CMS Releases Hospital Inpatient Final Rule for Fiscal Year 2024
On August 1st, the Centers for Medicare & Medicaid Services (CMS) released the fiscal year (FY) 2024 Hospital Inpatient Prospective Payment System (IPPS) final rule.
On August 1st, the Centers for Medicare & Medicaid Services (CMS) released the fiscal year (FY) 2024 Hospital Inpatient Prospective Payment System (IPPS) final rule. While physicians are subjected to payment reductions via the Medicare Physician Fee Schedule, hospitals continue to receive positive payment updates because of inflationary adjustments being built into their reimbursement formula. This final rule provides a 3.1% increase to hospital inpatient payments in 2024. The policies in the IPPS final rule are generally effective at the beginning of the 2024 federal fiscal year, October 1, 2023.
MS-DRG Classifications
- General MS-DRG Classification Policy: CMS finalized its delayed application of the new "NonCC subgroup" criteria (i.e., no comorbidity or complication designation), which leaves numerous MS-DRGs intact that would otherwise have been subject to the criteria. CMS continues to contemplate implementation of these new designations for FY 2025.
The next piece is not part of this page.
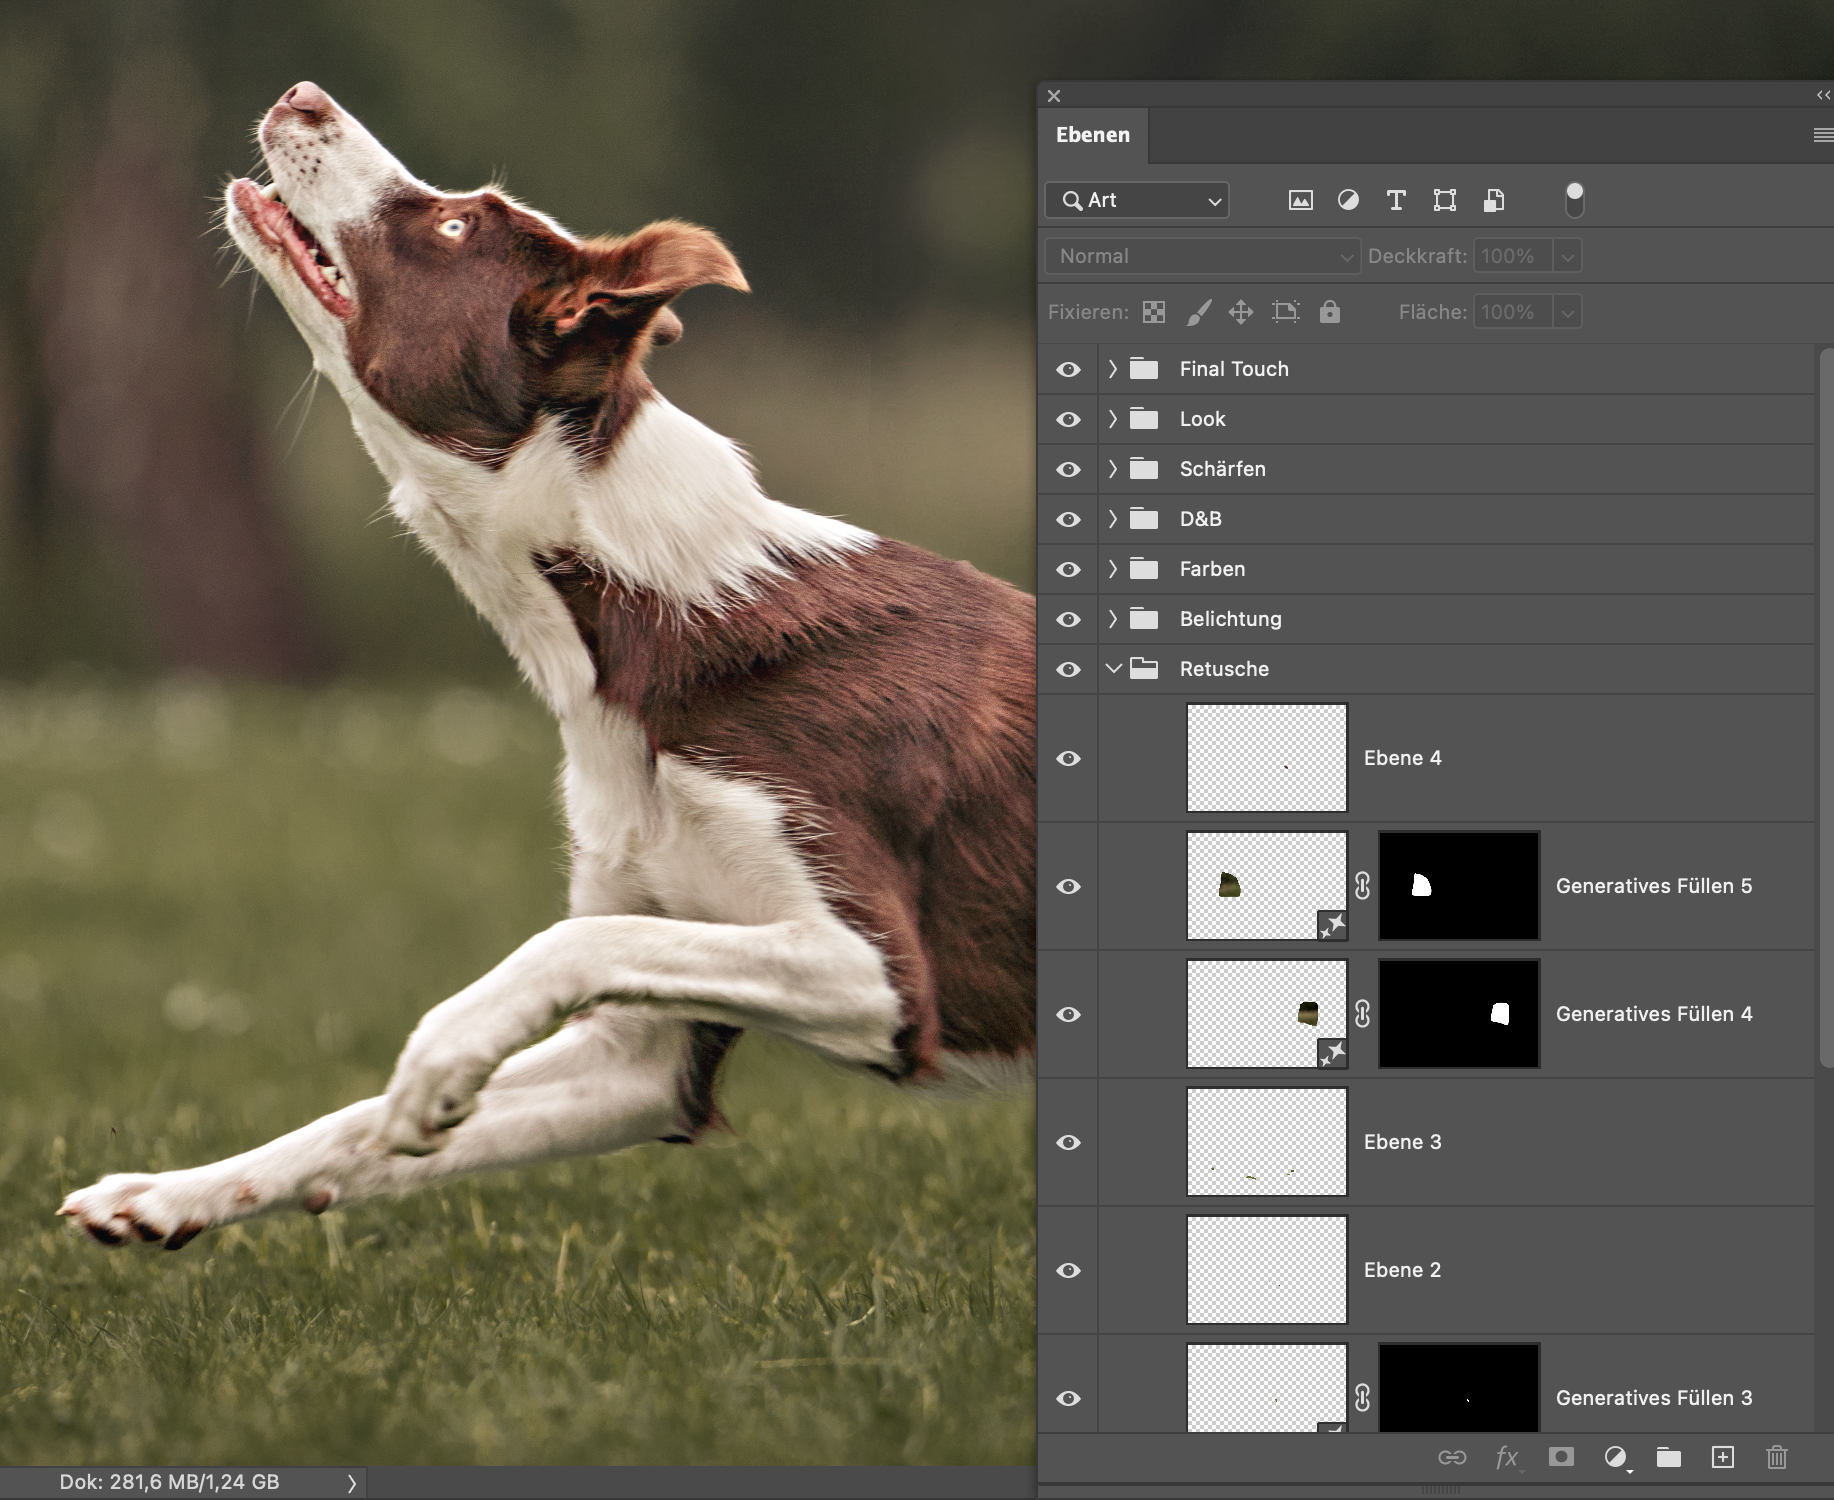This screenshot has height=1500, width=1834.
Task: Filter layers by pixel image type
Action: (1300, 200)
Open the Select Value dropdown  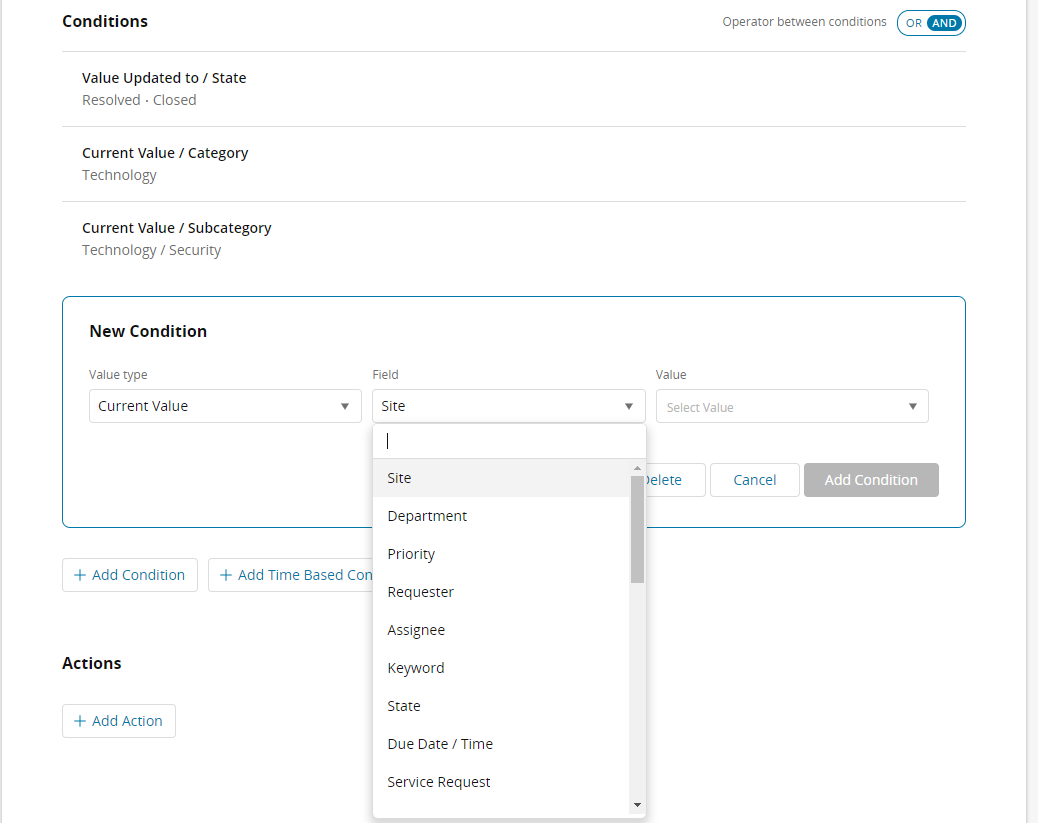coord(791,407)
- Surgical Ablation: Over the last two years, CMS has received requests related to concomitant surgical ablation. CMS previously declined to make any reassignments for these procedures, but finalized reordering the surgical hierarchy of cardiac procedures (by moving CABG up the surgical hierarchy) to ensure that cases with multiple procedures performed are tracking to the MS-DRGs that are intended to reflect the more resource intensiveness of the multiple procedures. This year, CMS received a similar request asking for reconsideration of MS-DRG assignments. CMS believes there is enough data for sufficient analysis, and concluded that performing concomitant surgical ablations with aortic and mitral valve repairs and replacements indeed required greater hospital resources. To account for this, CMS is finalizing its policy "to create a new MS-DRG for cases reporting an aortic valve repair or replacement procedure, a mitral valve repair or replacement procedure, and another concomitant procedure" (i.e., MS-DRG 212 (Concomitant Aortic and Mitral Valve Procedures)).
In the discussion of its policy to finalize the new MS-DRG as proposed, CMS stated, "[W]hile we agree that there are more cases reporting a single AVR or MVR procedure and another concomitant procedure than cases reporting concomitant aortic and mitral valve procedures, we do not agree with assigning cases reporting a single AVR or MVR procedure and another concomitant procedure for the treatment of atrial fibrillation to new proposed MS-DRG 212." In addition to disagreeing that these cases should be assigned to MS-DRG 212, CMS also failed to create a new MS-DRG specifically for these cases: "Further, the data do not support creating a new MS-DRG for cases reporting a single AVR or MVR procedure for the treatment of atrial fibrillation and instead suggest that cases reporting a single AVR or MVR procedure for the treatment of atrial fibrillation are suitably grouped to MS-DRGs 216, 217, 218, 219, 220, and 221 where they are currently assigned based on similarities in resource utilization compared to all cases in their respective MS-DRG." - Cardiac Defibrillator Implants: CMS finalized as proposed a series of MS-DRGs to remove mapping for cardiac defibrillator implants based on diagnoses (prompted by the review of the shock diagnosis) and instead is creating a new structure of MS-DRGs for cardiac defibrillator implant with or without major complication (MCC):
- MS-DRG 275 (Cardiac Defibrillator Implant with Cardiac Catheterization and MCC)
- MS-DRG 276 (Cardiac Defibrillator Implant with MCC)
- MS-DRG 277 (Cardiac Defibrillator Implant without MCC)
Hospital Value-Based Purchasing (VBP) Program
As a reminder, CMS will resume regular scoring under the VBP Program beginning with FY 2024, as previously finalized in the FY 2023 IPPS final rule. The Hospital VBP Program adjusts Medicare payments to hospitals based on their Total Performance Score (TPS), which incorporates measures of both quality and cost. Over the last few years, CMS was unable to calculate a TPS for hospitals due to the impact of COVID-19 on performance data. CMS' ability to now score hospitals under this program has important implications for physicians who practice in these hospitals. Under the Merit-Based Incentive Payment System (MIPS), a separate program through which CMS adjusts Medicare payments to physicians based on quality and cost performance, CMS has adopted a policy known as facility-based scoring, which allows "facility-based" physicians to automatically receive their hospital's Hospital VBP Program score in place of their own MIPS quality and cost category scores if the hospital's score is more favorable. Facility-based scoring under MIPS was on hold during the pandemic due to CMS' inability to score hospitals. However, with the resumption of hospital scoring, CMS is expected to resume facility-based scoring under MIPS for performance year 2023. More information on facility-based scoring is available for download through CMS' 2023 Facility-Based Quick Start Guide.